Both Peterson and TSL are correct, but both have the disadvantage of busy waiting, that is, when the process is about to enter the critical section, it first checks whether it is allowed to enter, and if not, the process will wait in place until it is allowed. Waiting in place will cause the CPU to idle and waste CPU resources.

Another problem of busy waiting is  the priority inversion problem  (priority inversion problem): in two processes H (high priority process) and L (low priority process), they can run when the high priority person is ready during scheduling . At this point L is in the critical section and H is ready to run. When H starts busy waiting, but due to the scheduling relationship, L will not be scheduled, so L cannot leave the critical section and H will wait forever.

We discuss the following interprocess communication primitives that will block a process if it cannot enter a critical section, instead of busy waiting. sleep is a system call that causes the calling process to block until some other process wakes it up, wakeup waking up the process specified by the parameter.

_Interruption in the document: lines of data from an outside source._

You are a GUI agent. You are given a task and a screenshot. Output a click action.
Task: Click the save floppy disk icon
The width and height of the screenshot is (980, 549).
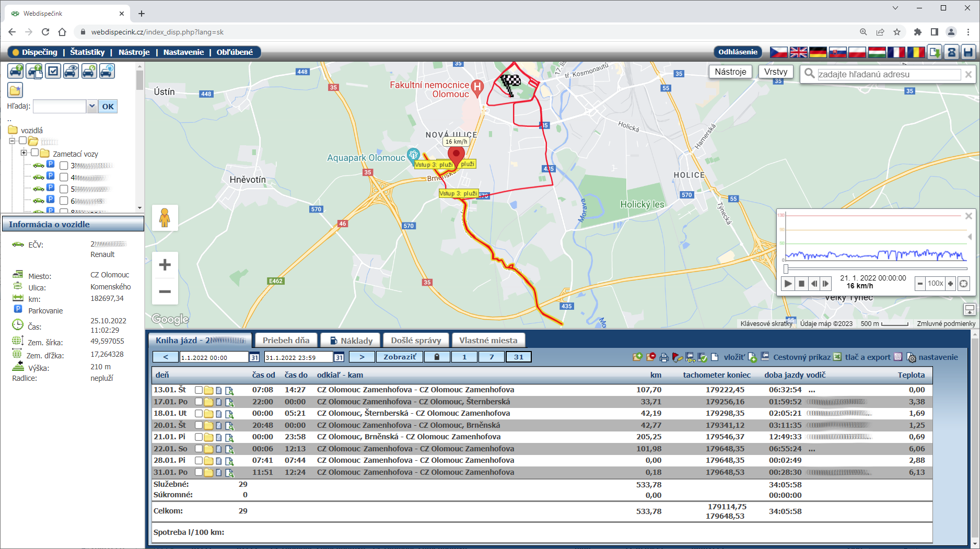[x=968, y=52]
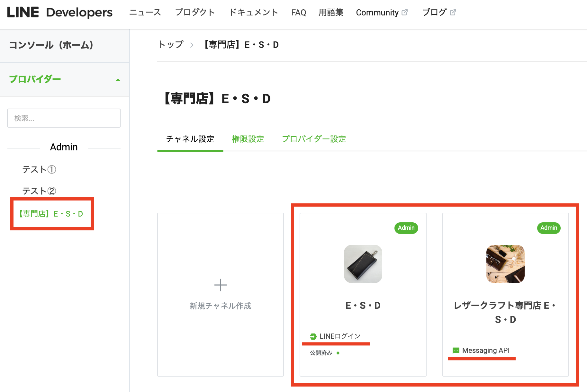Click the provider 検索 search field

[64, 118]
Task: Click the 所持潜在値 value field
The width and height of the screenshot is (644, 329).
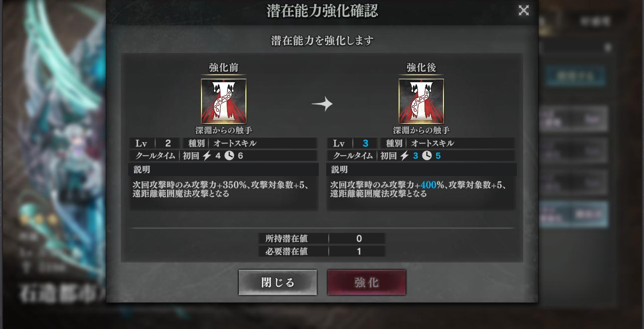Action: [358, 238]
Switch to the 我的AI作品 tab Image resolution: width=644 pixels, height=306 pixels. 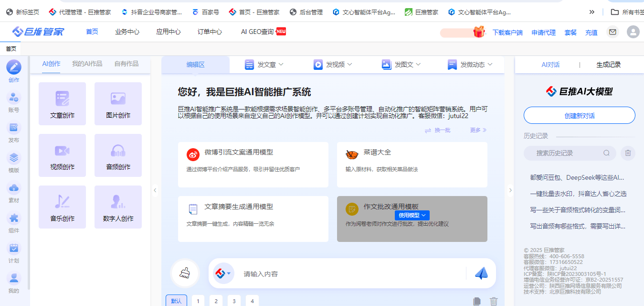(87, 64)
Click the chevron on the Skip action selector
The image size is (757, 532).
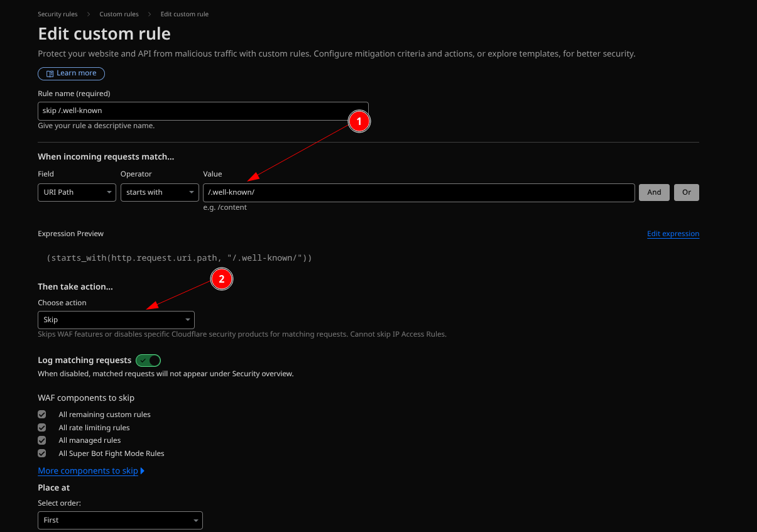187,320
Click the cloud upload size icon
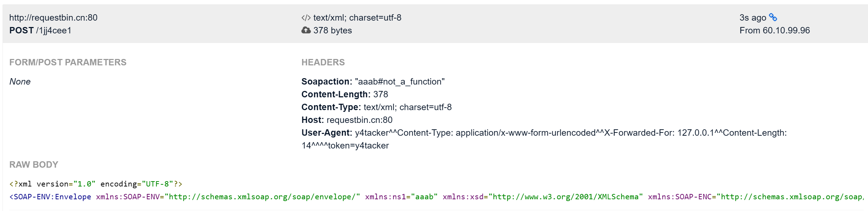The image size is (868, 211). [x=306, y=31]
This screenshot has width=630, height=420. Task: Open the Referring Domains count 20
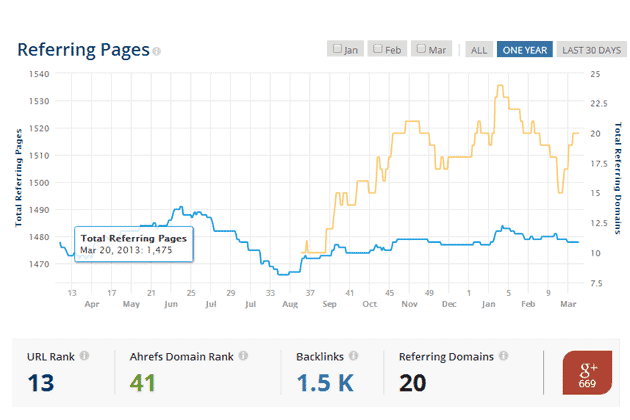pos(414,383)
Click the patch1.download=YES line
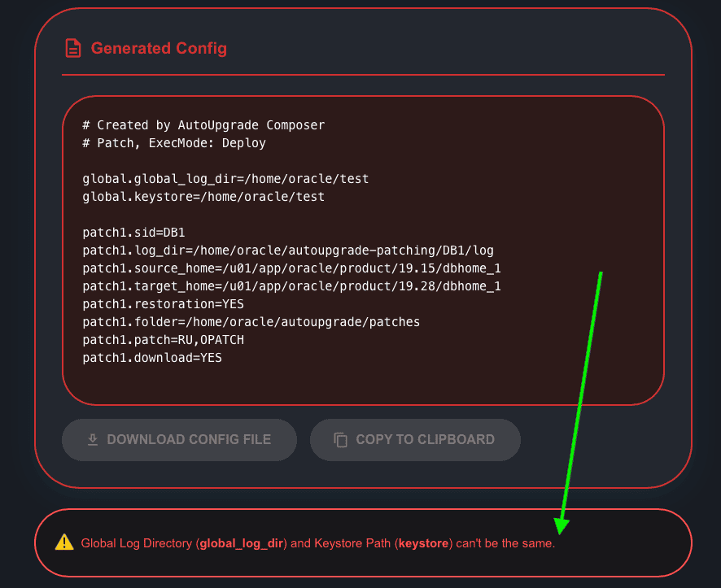The image size is (721, 588). pos(152,358)
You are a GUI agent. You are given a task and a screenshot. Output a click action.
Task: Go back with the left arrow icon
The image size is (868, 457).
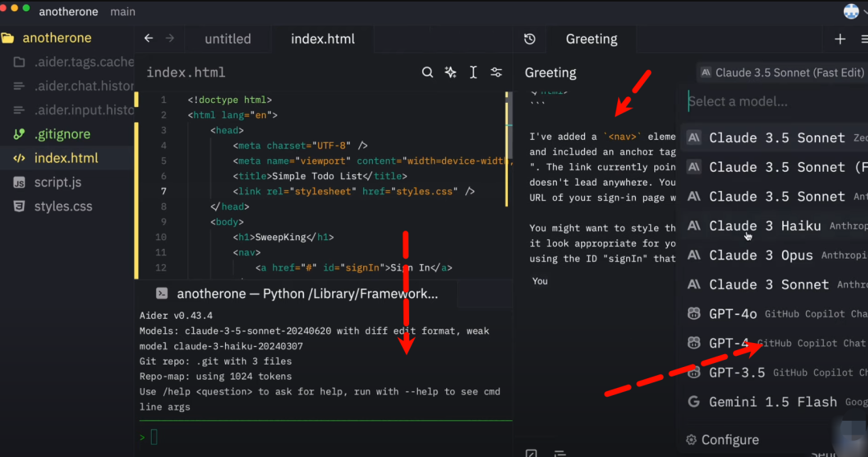click(149, 39)
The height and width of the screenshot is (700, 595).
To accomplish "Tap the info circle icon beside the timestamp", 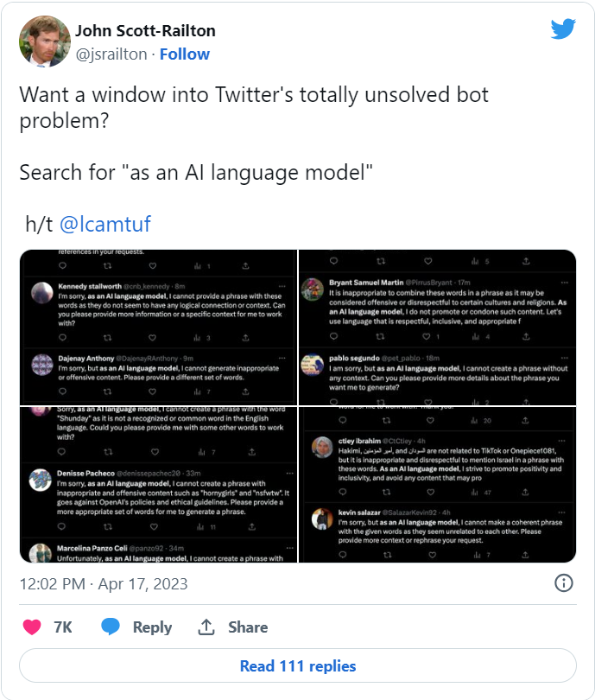I will coord(566,583).
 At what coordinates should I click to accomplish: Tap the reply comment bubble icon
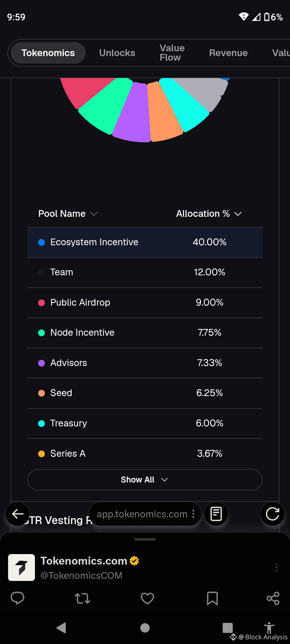point(17,598)
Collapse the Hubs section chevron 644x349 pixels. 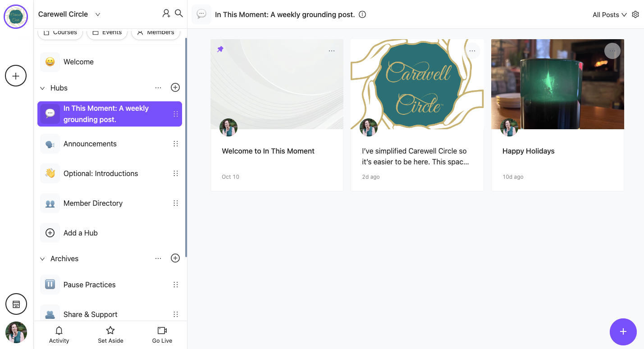tap(43, 88)
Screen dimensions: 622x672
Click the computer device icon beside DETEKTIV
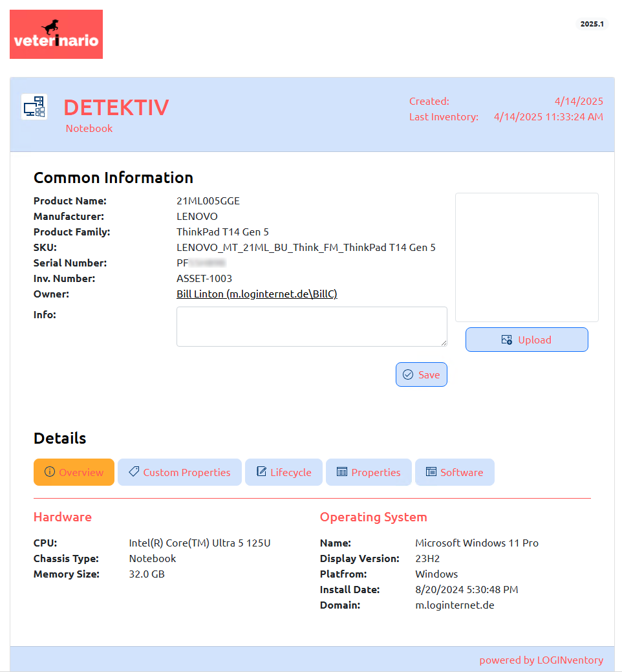coord(34,107)
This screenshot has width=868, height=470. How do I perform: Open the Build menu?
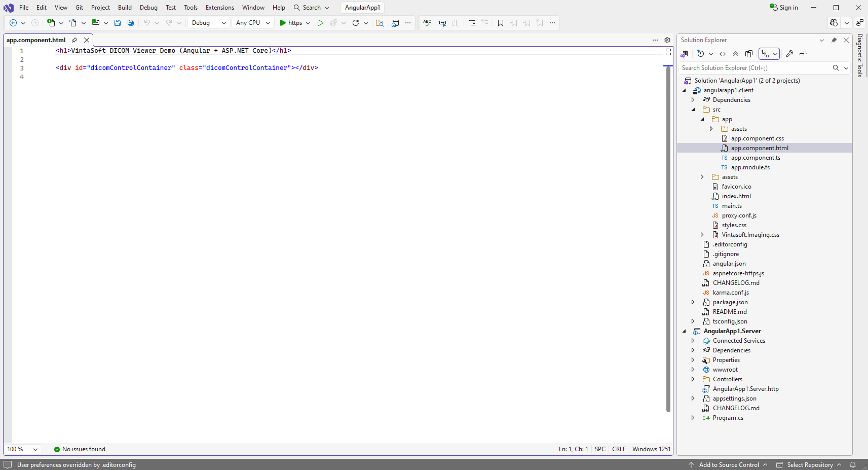pos(125,8)
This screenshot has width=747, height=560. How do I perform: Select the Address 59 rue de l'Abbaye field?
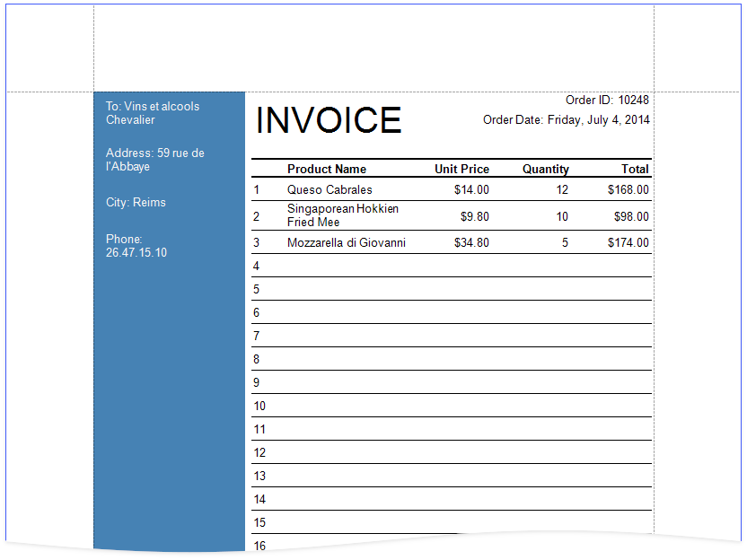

The following discusses   the practical application of the producer-consumer problem  (also known as  the bounded-buffer problem). The production-consumption model means that two processes share a common fixed-size buffer. One of the two processes is a producer, which puts messages into the public buffer; the other is a consumer, which reads messages from the buffer. When the buffer is full, if the producer produces a message again, it will block the process through sleep until the consumer wakes up again when consuming the message and generates a message. Similarly, when a consumer consumes a buffer without a message, it is blocked until the producer wakes up when it fills the buffer with a message.

int size;
const int capcity = 100;
void producer(void) {
  while (true) {
    int item = product_item();
    if (size == capcity) sleep();
    insert_item(item);
    ++size;
    if (1 == size) wakeup(consumer);
  }
}
void consumer(void) {
  while (true) {
    if (size == 0) sleep();
    int item = remove_item();
    --size;
    if (size == capcity - 1) wakeup(producer);
    consume_item(item);
  }
}

Although the above code shows the production-consumption model, there is a data race, that is, there is no restriction on the access to the buffer size size. It is possible that when the buffer is empty, the consumer reads the value when size is equal to 0, but at this time the scheduler starts the producer and suspends the consumer. The producer generates data and adds size + 1. At this time, the producer uses wakeup to wake up a consumer. Since the consumer has not been blocked, the wakeup is lost. When the consumer is scheduled next time, it will be blocked because it read a value of 0 last time. When the buffer is filled by the producer, both the producer and the consumer will be blocked.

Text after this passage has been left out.